Alors, où en sont les dix équipes africaines de ce tournoi ?

  • La Tunisie est en plein naufrage : deux défaites avec quatre buts d’écart chacune, un entraîneur limogé entre les deux matchs, et une élimination déjà actée avant même le dernier match.
  • L’Afrique du Sud et le Sénégal (1 et 0 point) peuvent encore y croire, mais doivent impérativement gagner.
  • Le Cap-Vert et la République démocratique du Congo, pourtant parmi les équipes les moins cotées, ont créé la surprise en accrochant respectivement l’Espagne et l’Uruguay, puis le Portugal.
  • L’Égypte, le Maroc, la Côte d’Ivoire et le Ghana semblent bien partis, avec au moins une victoire chacun.
  • L’Algérie, elle, est dans une position délicate après sa défaite 0-3 contre l’Argentine, et devra éviter la défaite contre l’Autriche.

Cette nuit, on saura mieux si l’Afrique peut ambitionner de placer 5 ou 6 équipes en seizièmes de finale, un seuil décrit comme le minimum nécessaire pour justifier l’élargissement de sa représentation.

Quelques observations et points d’intérêt

  • S’il y a une « célébration » qui est déjà devenue le symbole de cette Coupe du monde, c’est bien le « Row » des supporters norvégiens.
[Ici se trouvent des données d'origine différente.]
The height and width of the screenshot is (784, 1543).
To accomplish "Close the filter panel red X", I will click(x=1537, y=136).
Le mot signifie « ramer » et la chorégraphie est exactement celle-là : les supporters assis imitent un coup de rame collectif au rythme des tambours, précédé par le souffle d’un cor viking – le signal pour tendre les bras vers l’avant et se mettre à ramer ensemble.
  • La chorégraphie a fait ses débuts en mars, lors du match amical nul contre la Suisse, et depuis, elle est devenue l’emblème des supporters norvégiens, reproduite à chaque occasion. Ils l’ont faite par milliers à Times Square, transformant la place en un immense drakkar.
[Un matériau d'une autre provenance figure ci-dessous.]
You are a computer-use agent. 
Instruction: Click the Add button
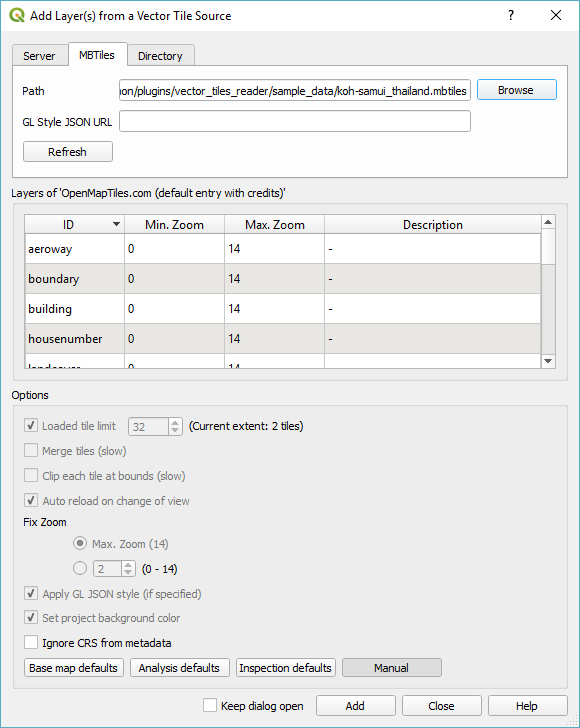[x=356, y=706]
  • Hier, ils l’ont partagée avec les joueurs après la victoire contre le Sénégal, pour fêter leur qualification. Un supporter a soufflé dans un cor depuis les tribunes, puis le capitaine Martin Ødegaard a frappé un grand tambour – et supporters et joueurs ont ramé à l’unisson.
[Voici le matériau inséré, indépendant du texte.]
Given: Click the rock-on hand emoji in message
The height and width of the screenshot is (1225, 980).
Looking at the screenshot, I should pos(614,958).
  • Ce soir, on retrouvera également dans les tribunes Michel Kuka Mboladinga, le supporter le plus célèbre de la République démocratique du Congo, qui affronte la Colombie à 4 heures du matin. Mboladinga s’est fait connaître lors de la dernière Coupe d’Afrique des nations : à chaque match de son équipe, il se tenait debout et immobile dans les tribunes, vêtu d’une tenue élégante et colorée, le bras levé.
  • Il incarnait Patrice Lumumba, figure politique majeure qui, dans les années 1950, a joué un rôle décisif dans l’indépendance du Congo vis-à-vis de la Belgique. La pose de Mboladinga reproduit celle de la statue de Lumumba à Kinshasa.
  • Ce soir sera sa première apparition à la Coupe du monde : absent lors du match contre le Portugal, il effectuait alors la quarantaine obligatoire imposée en raison de l’épidémie d’Ebola qui sévit dans son pays.